Era inevitável a pergunta: “-Como se chama?” “-Ora! Como vossa senhoria mesmo me denominou: Antonio Gabriel!” Ora, ora, pois, pois! E não é que estávamos ali, frente a frente. O escritor e o personagem. E olhe que não tinha terminado ainda o conto. Sem mais delongas apenas disse-me que não aceitava a tal suposta situação de matar alguém na história. Argumentou que era um sujeito pacato, que não o envolvesse em nenhum delito. E que na opinião dele, o crime teria um único interesse: dar um clima de suspense, ou quem sabe manter o interesse no leitor. Concordei, em parte, porém tínhamos um contra argumento plausível. Disse-lhe que seria pra dar mais autenticidade a trama. Ao final do nosso colóquio ficou decidido ele não mataria ninguém. Despedimo-nos com um aperto de mão. E seguimos cada um seu caminho.
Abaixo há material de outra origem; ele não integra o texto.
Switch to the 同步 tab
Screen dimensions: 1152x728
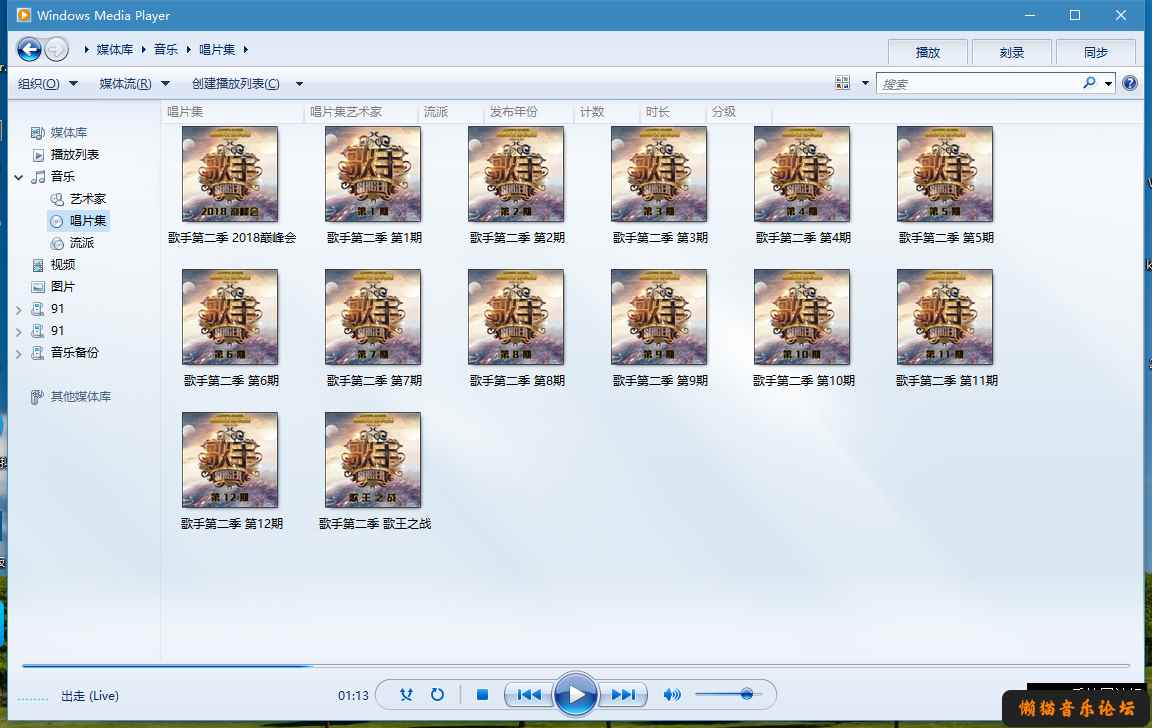tap(1095, 52)
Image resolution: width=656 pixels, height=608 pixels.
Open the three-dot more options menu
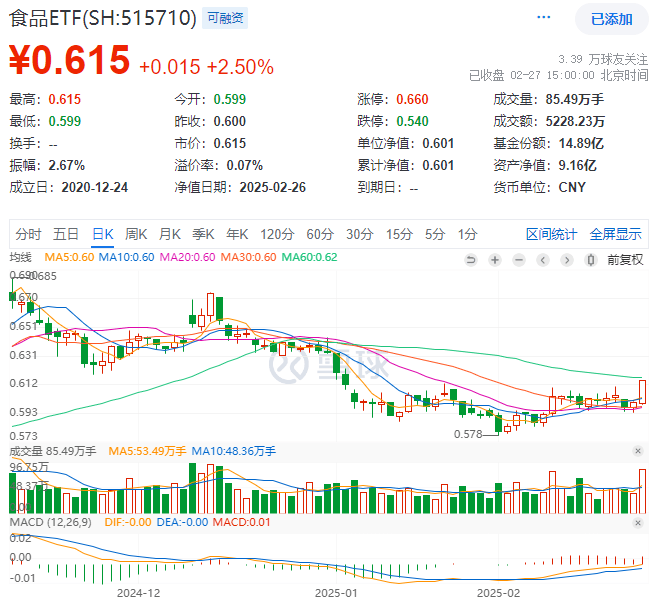(543, 18)
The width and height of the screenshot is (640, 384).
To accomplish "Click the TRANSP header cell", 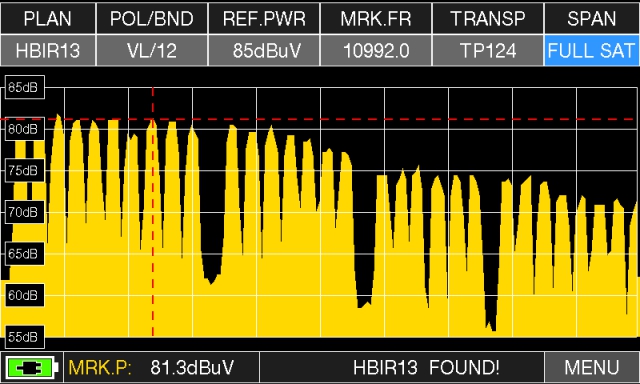I will point(488,18).
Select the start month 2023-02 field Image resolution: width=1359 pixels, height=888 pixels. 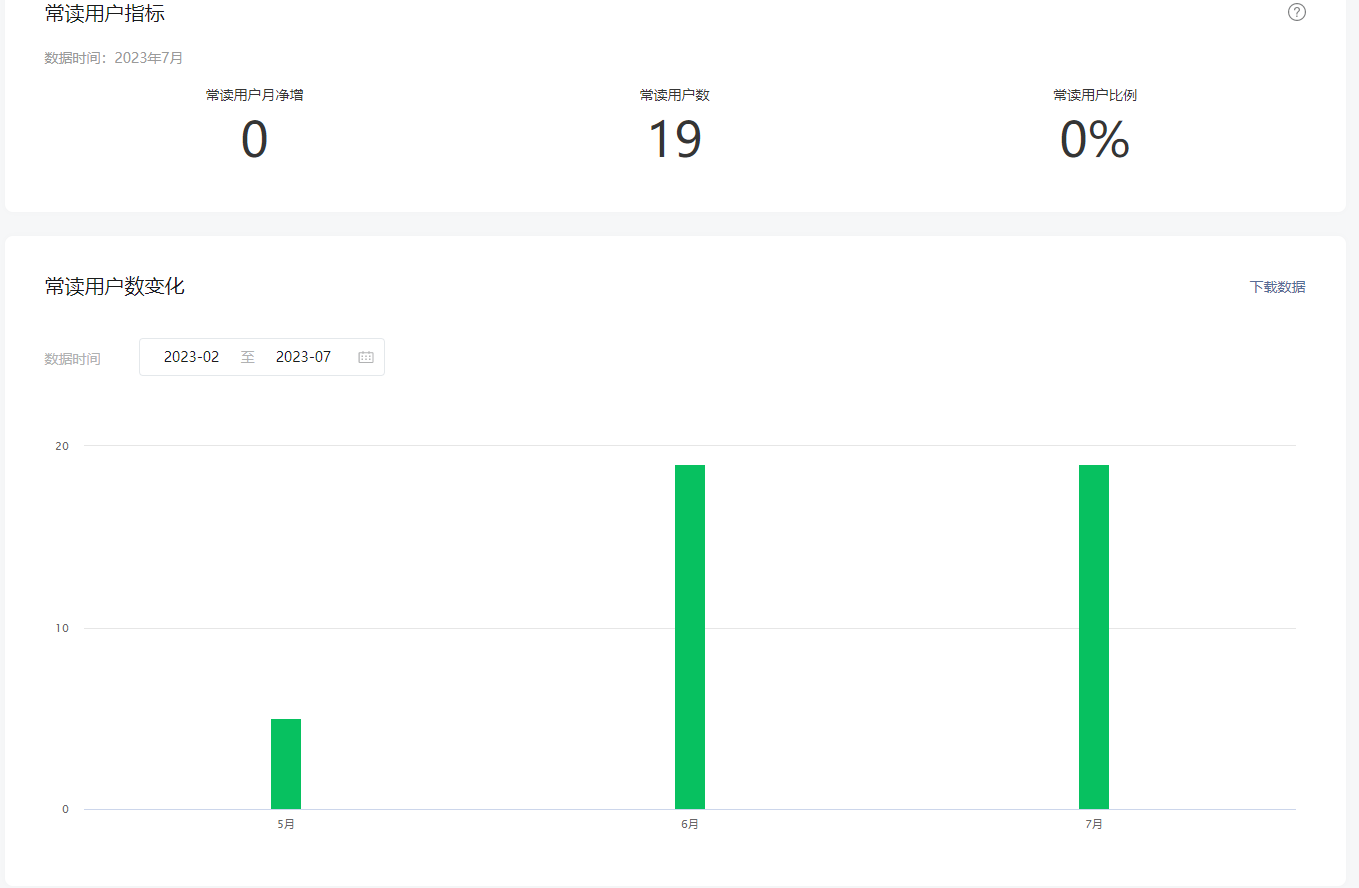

Antonio e Isabela tornaram se encontrar, muitas vezes. Ó terna, doce Isabele! Antonio considerava-se, um “bon vivant”, uma pessoa que só pensava em desfrutar a vida, e dizia: “-Tenho gosto apurado as artes, todas: pintura, escultura, música, porém tenho predileção pela Literatura, amo Jean-Paul Sartre que se alto intitulava “o idiota da família”, um cínico, como eu. Enquanto meu irmão almejava ganhar muito dinheiro, eu desfruto do seu recurso, e da sua mulher.”  Convenceria o irmão a lhe pagar, pra dar aulas de balística, a Isabela e Isabele. As filhas do coronel desde criança aprenderam a gostar de tiro ao alvo, gosto do pai. 

Magnífica tarde de sol se fazia, tornando-se afinal em chuva torrencial. Acabaram voltando pra casa molhados. E lá nos aposentos do adultério, no leito dos amantes, sobre alvos lençóis. Nus tomaram vinho pra se aquecer. Depois de muitas taças do licor dos deuses, gargalhavam loucamente. Volúpias, beijos. Deram de imitar a cena derradeira da trama shakespeareana. Por fim, nossa Julieta, virando-se pra Antonio indagou: “-Oh! Meu amor... Por que fizeste isto?”  Apontando uma pistola pro peito do seu Romeu, acionou o gatilho.